— Милости просим, ваше благородие…
— Недосуг мне сейчас, — откликнулся Авросимов. — Вот бы ночью… ну, скажем, часа в два…
— Ночью?.. Это зачем же, ваше благородие?
— Ты не разговаривай… Я хорошо заплачу… Согласен?
— Может, чего против закону?
— Да почему же против закону? — ужаснулся Авросимов.
— А коли нет, так ладно…
«А ведь в самом деле против закону!» — подумал наш герой и побежал прочь, и вскоре достиг дома.
«Дурень какой, господи, — подумал он, взбираясь по лестнице. — Да я живо другого найду… Уж не с тобой, увальнем, связываться, черт… Еще заснешь на полпути, прощелыга. Найду другого, мордастого такого, с разбойными глазами, да и чтоб лошадь, как лошадь чтоб… Ну не нынче, так завтра уже непременно найду… В четверг…»

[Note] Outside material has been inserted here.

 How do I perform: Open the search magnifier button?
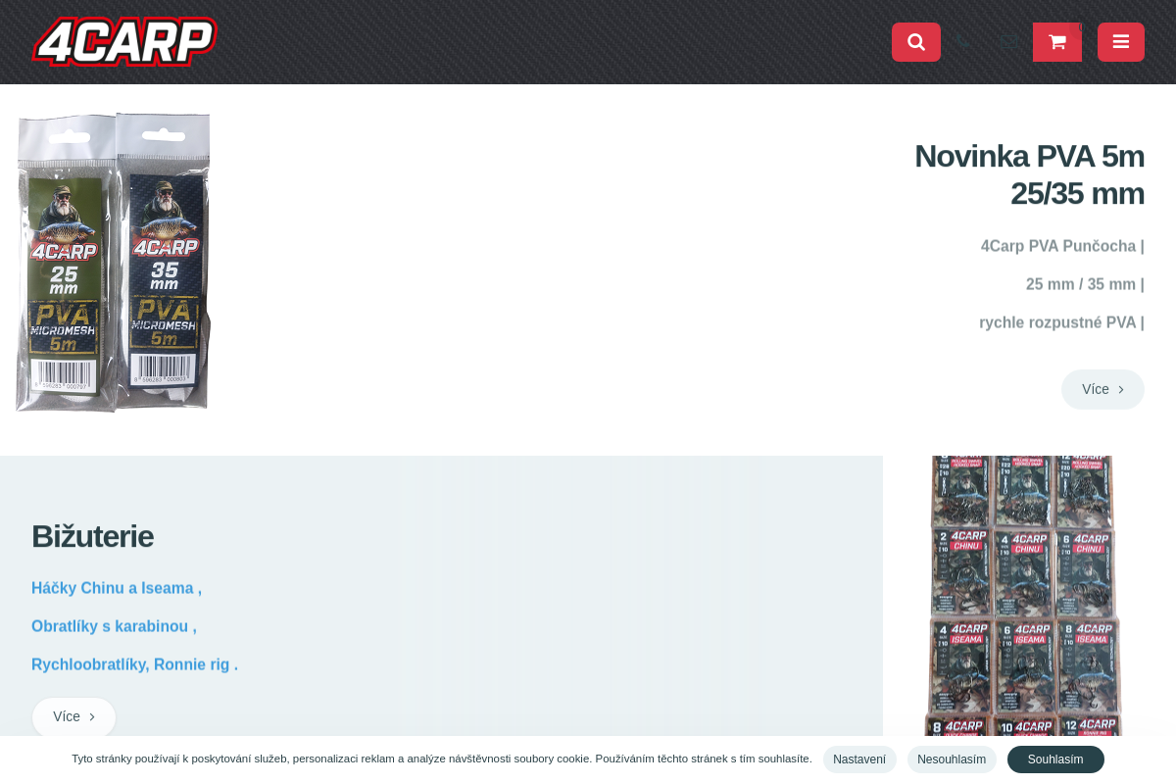click(x=916, y=42)
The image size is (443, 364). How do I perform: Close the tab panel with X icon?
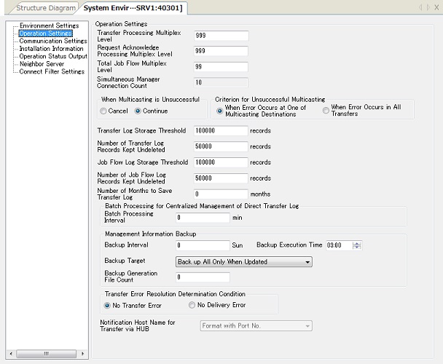[x=436, y=7]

Рассуждая так с самим собою, он прошел через кухню, не замечая Ерофеича, остолбенело вытянувшегося перед ним, вошел в комнату и остановился пораженный.
Перед ним, откинув шубу с плеча, подставляя под серый оконный свет строгое лицо, неподвижный, подобный грозному каменному изваянию, стоял ротмистр Слепцов, адъютант генерала Чернышева, недавний спутник, искуситель, обидчик и благодетель.
— Ну-с, так вот, господин Авросимов, — промолвил ротмистр, вдоволь насладившись растерянностью нашего героя. — Вы, конечно, изволили позабыть обо мне, сударь, а я — вот он. Надеюсь, однако, что не забыли оскорблений, которые вы мне нанесли. Вы слышите меня? В те поры мне было недосуг заниматься с вами, нынче я к вашим услугам. Покорнейше прошу прислать ваших секундантов нынче же к господину N., чтобы иметь время договориться об условиях на завтра. Вы слышите? На завтра, сударь.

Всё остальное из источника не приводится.